Comparing the above output to the source data, all but 1 was not classified as the original source.  This is pretty good considering generally symptom class name assignments are not completely accurate anyways AND were not expected to be.  Warranty data is inherently dirty data and is reflected in the not-so-perfect symptom class names.  So the performance of my ML classification attempt looks very good.

# Re-Using the Machine Learning Model to Classify Future Claims

### Persist the model so that we can re-use it without having to retrain

In [48]:
import pickle

pickle.dump(clf1, open(r'D:\jupyter\machine_learning\nbayes.sk','wb'))

### Re-use the Model and Load Helper Data Structures

In [54]:
# Load the model
clf2 = pickle.load(open(r'D:\jupyter\machine_learning\nbayes.sk','rb'))

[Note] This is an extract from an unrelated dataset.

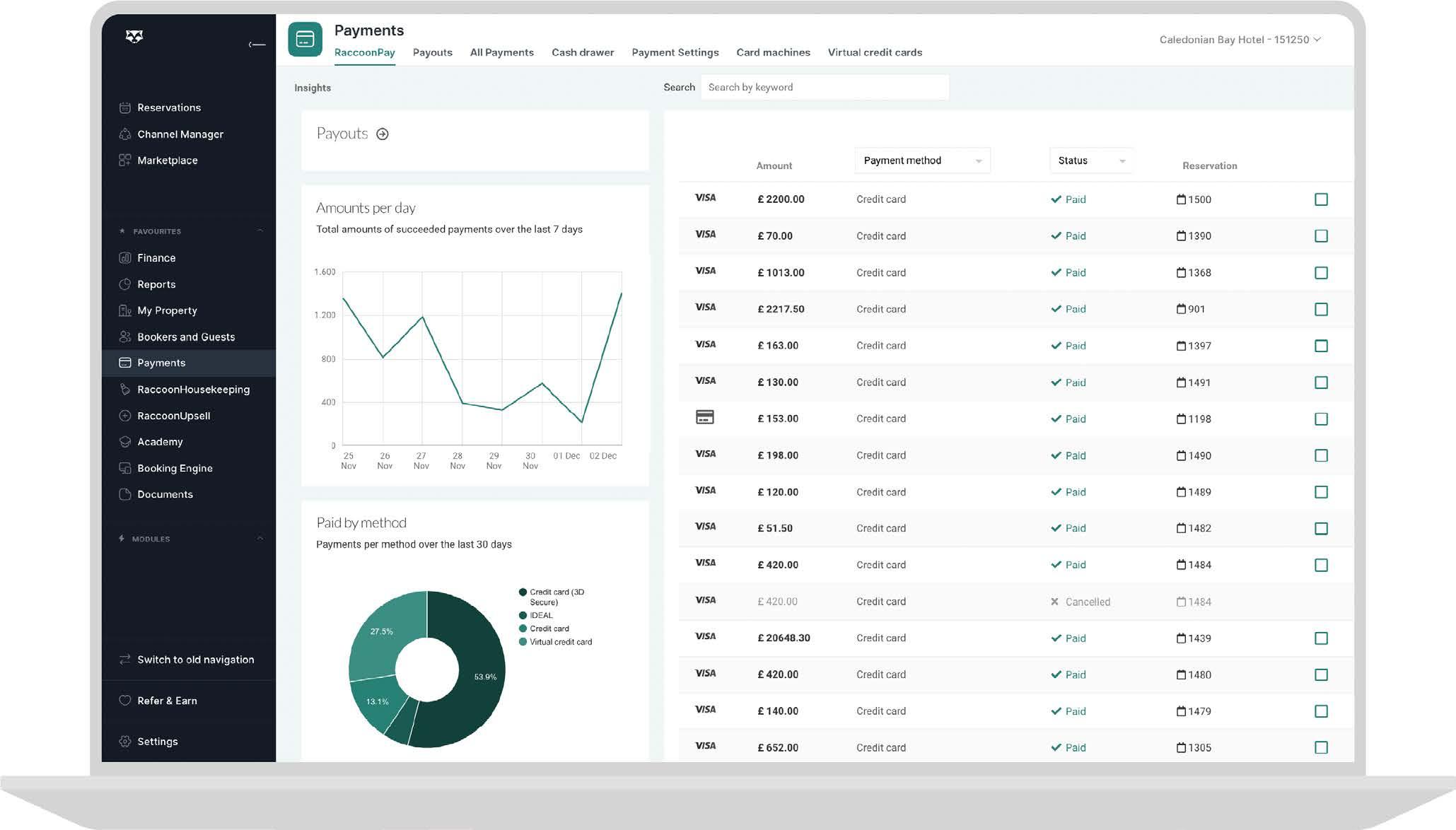Open the Virtual credit cards tab

875,52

# Load helper data structures that we made earlier
part5_to_int_mapper = pickle.load(open(r'D:\jupyter\machine_learning\part5_to_int_mapper.sk', 'rb'))
symptom_to_int_mapper = pickle.load(open(r'D:\jupyter\machine_learning\symptom_to_int_mapper.sk', 'rb'))
int_to_symp_class_mapper = pickle.load(open(r'D:\jupyter\machine_learning\int_to_symp_class_mapper.sk', 'rb'))

Again, in a production environment, it is probably best to load the mappings from a relational database instead of using Python's pickle.

### Test a single observation using the model

In [55]:
# criteria = [part5, part cost, dtf, mtf, symptom]
criteria = [part5_to_int_mapper['04823'], 0, 0, 207, symptom_to_int_mapper['COSMETIC ISSUE']]
int_to_symp_class_mapper[clf2.predict([criteria])[0]]

'SEAT BELTS/REAR/COSMETIC ISSUE'

**That's it!**

Instead of symptom class names, we can classify warranty claims with other different types of classification labels so this classification example can be extended for any other classification we can come up with.

I have not tested this model extensively with other larger test data, but so far I have been impressed with the model so far.

# Conclusion

This small-scale example shows that a machine learning classification algorithm was able to classify warranty claims without hard-coded algorithms.  It was "trained" solely from the training data consisting of just some of the attributes of the warranty claims data.